We might be able to avoid that by automatically optimising teh shader source using something like the glsl-optimizer (
https://github.com/aras-p/glsl-optimizer) before feeding it to the OpenGL shader compilers.
Really there's nothing we're doing that shouldn't run reasonably on anything from the last 10 years :/ unless its from Intel it seems.
Re: Shaders & disabling shaders
Posted: Thu Oct 17, 2013 9:15 am
by FluffyFreak
Either way really the not-really-that-much-older Intel GPUs do rather throw a spanner in the works for progressing to even OpenGL 3.0+
Re: Shaders & disabling shaders
Posted: Thu Oct 17, 2013 11:53 am
by robn
FluffyFreak wrote:It'd be good to know what's so slow about using shaders with them, or more specifically which shaders are so slow on those GPUs.
Are there any proper development tools available for shaders? A profiler would be lovely.
We might be able to avoid that by automatically optimising teh shader source using something like the glsl-optimizer (
https://github.com/aras-p/glsl-optimizer) before feeding it to the OpenGL shader compilers.
The thing is, glsl-optimizer is just the Mesa shader compiler extracted into a standalone utility. Its not going to get any better on Linux at least.
Re: Shaders & disabling shaders
Posted: Thu Oct 17, 2013 8:05 pm
by FluffyFreak
I was thinking of helping the official Intel drivers.
I don't expect good performance from the open source ones, there's just too little information for them to exploit the architecture and too little experience and resources to compete with the manufacturers in those terms.
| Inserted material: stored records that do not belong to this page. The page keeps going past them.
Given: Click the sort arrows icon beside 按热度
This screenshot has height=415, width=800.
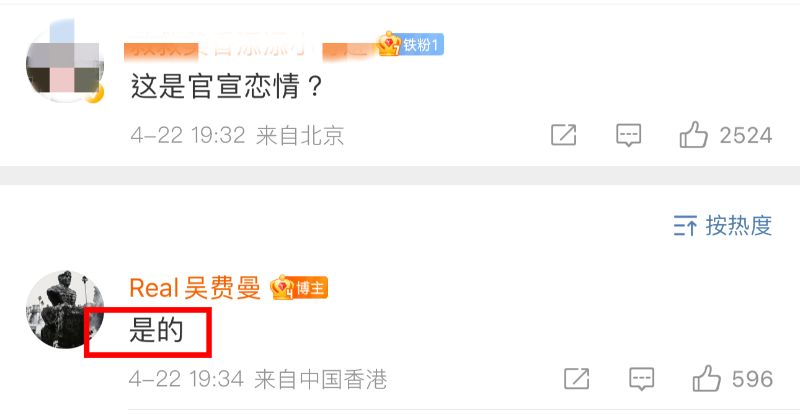Looking at the screenshot, I should 685,226.
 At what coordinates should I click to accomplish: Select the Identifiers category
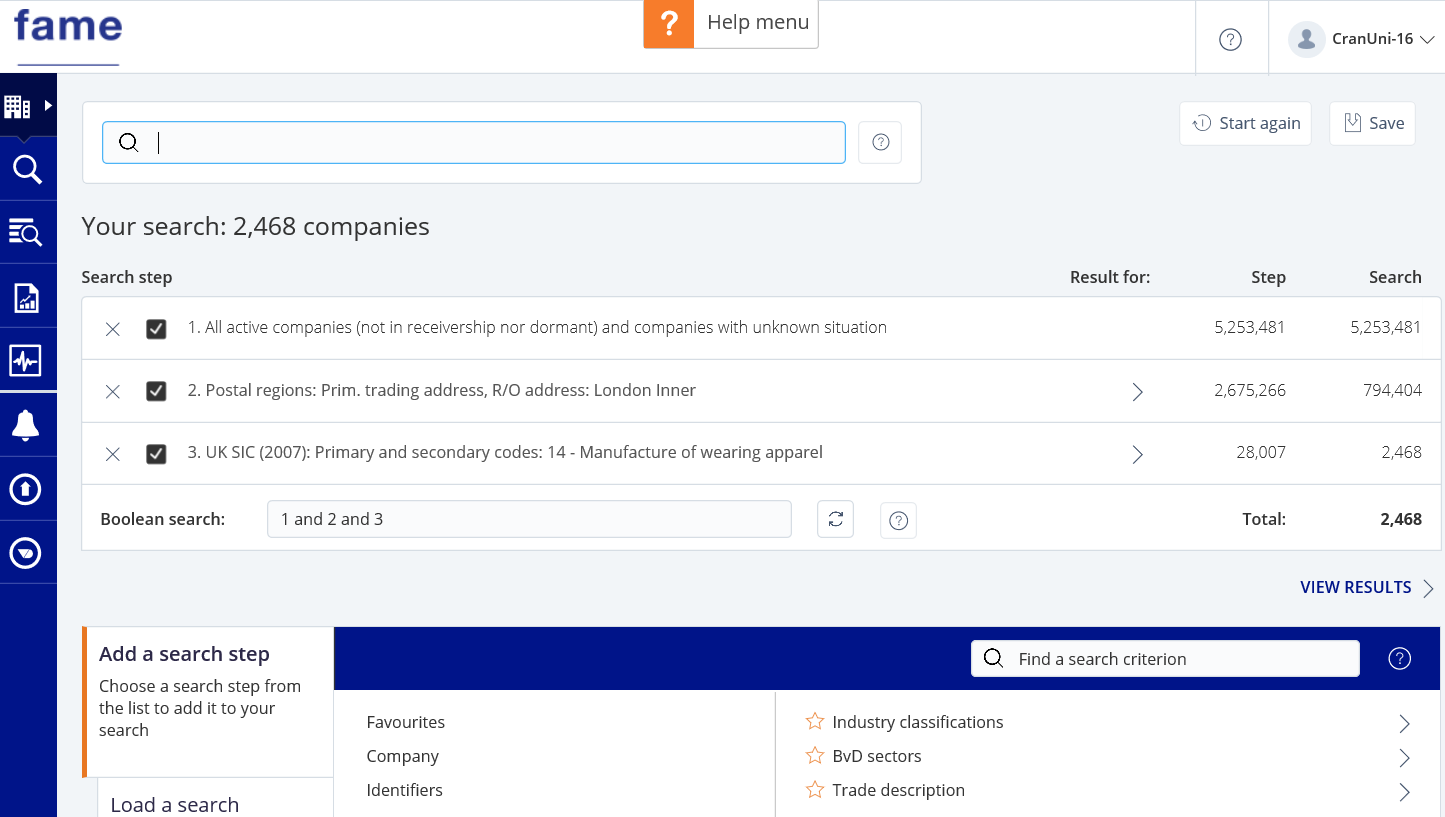point(405,790)
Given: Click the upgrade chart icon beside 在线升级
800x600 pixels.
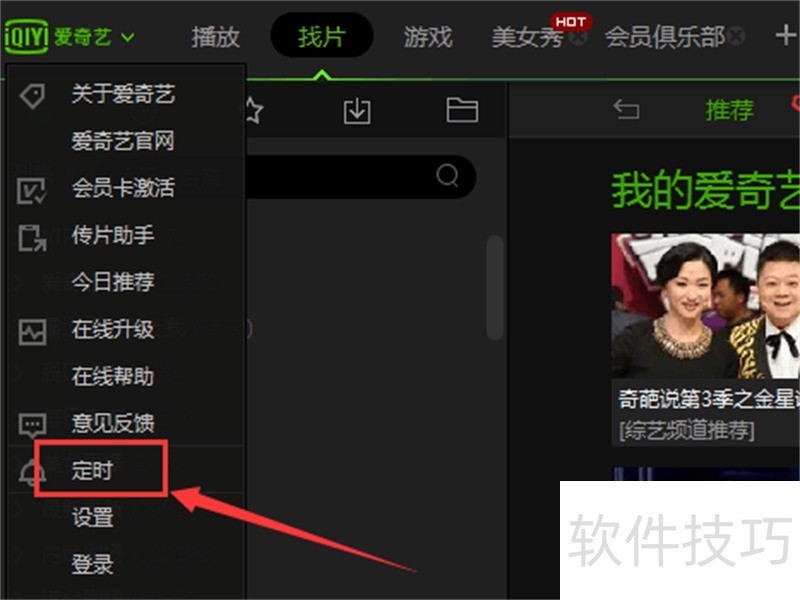Looking at the screenshot, I should click(x=30, y=330).

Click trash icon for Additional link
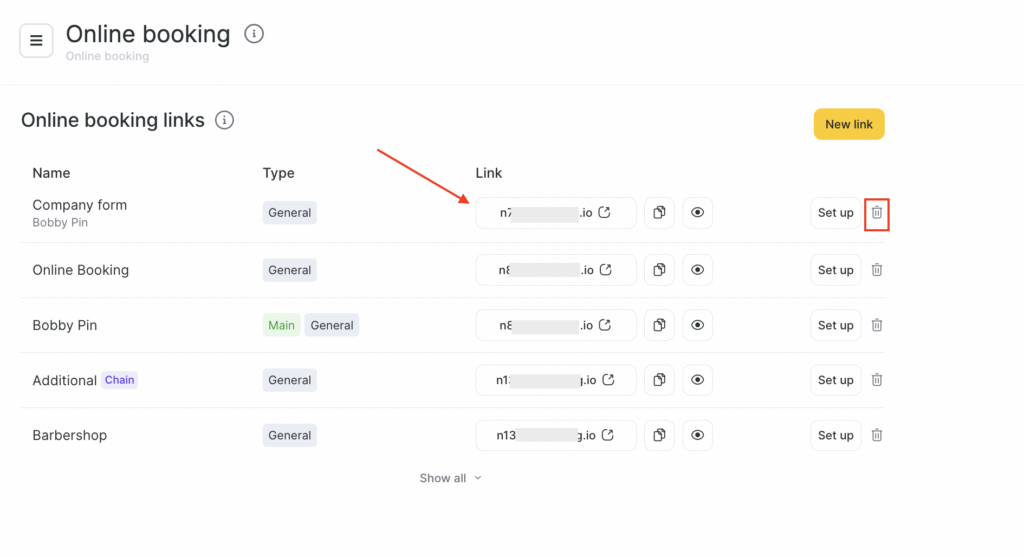click(877, 380)
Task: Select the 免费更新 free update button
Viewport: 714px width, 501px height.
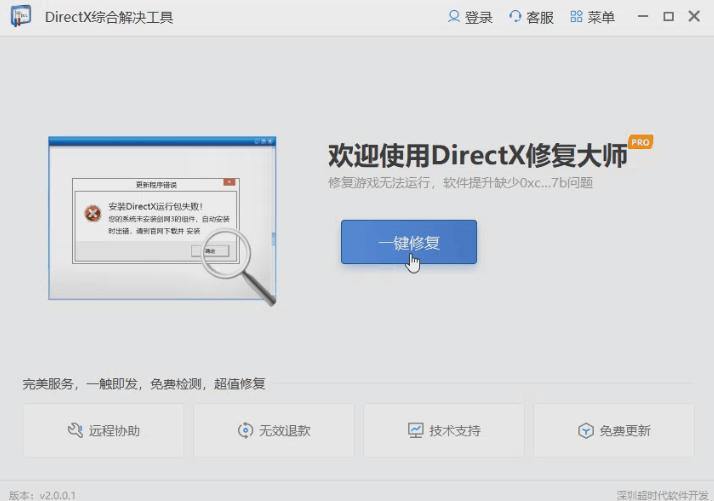Action: point(613,431)
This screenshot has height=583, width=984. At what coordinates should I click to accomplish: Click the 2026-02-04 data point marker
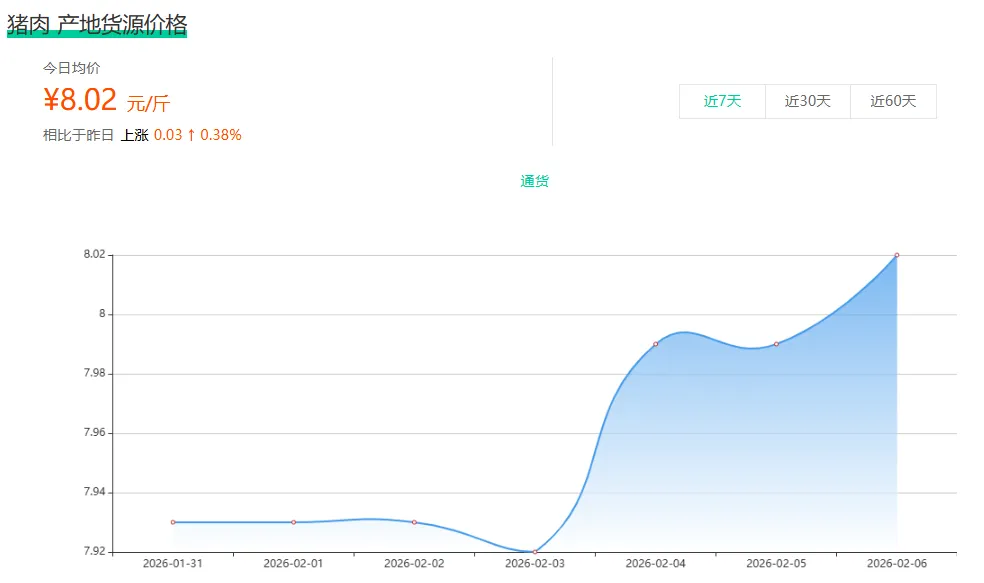pyautogui.click(x=656, y=344)
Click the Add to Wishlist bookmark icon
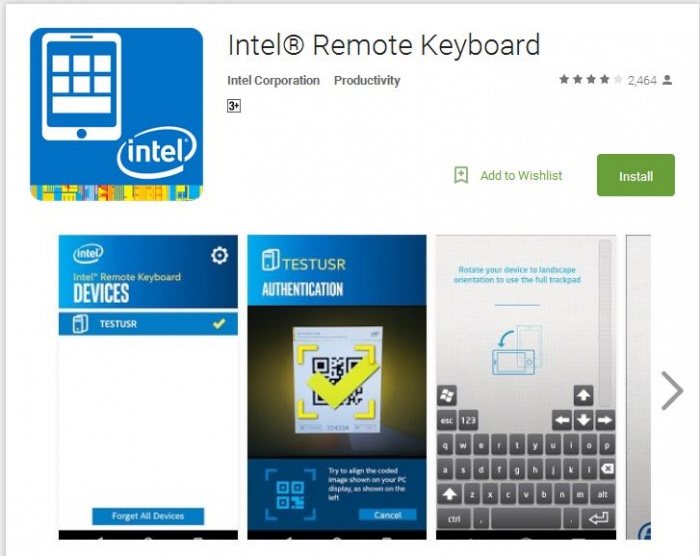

So I'm happy that they're/we're able to run comfortably on them.
However, when it comes to Intel and to their older GPU drivers (hell even their new ones) then every little helps.
They're about as bad as some of the early mobile GPU drivers so if you can optimise them in advance then it can mean the difference between it running well or running but falling back to software emulation.
Nothing we can do about the OpenGL 2.0/1 versioning of course.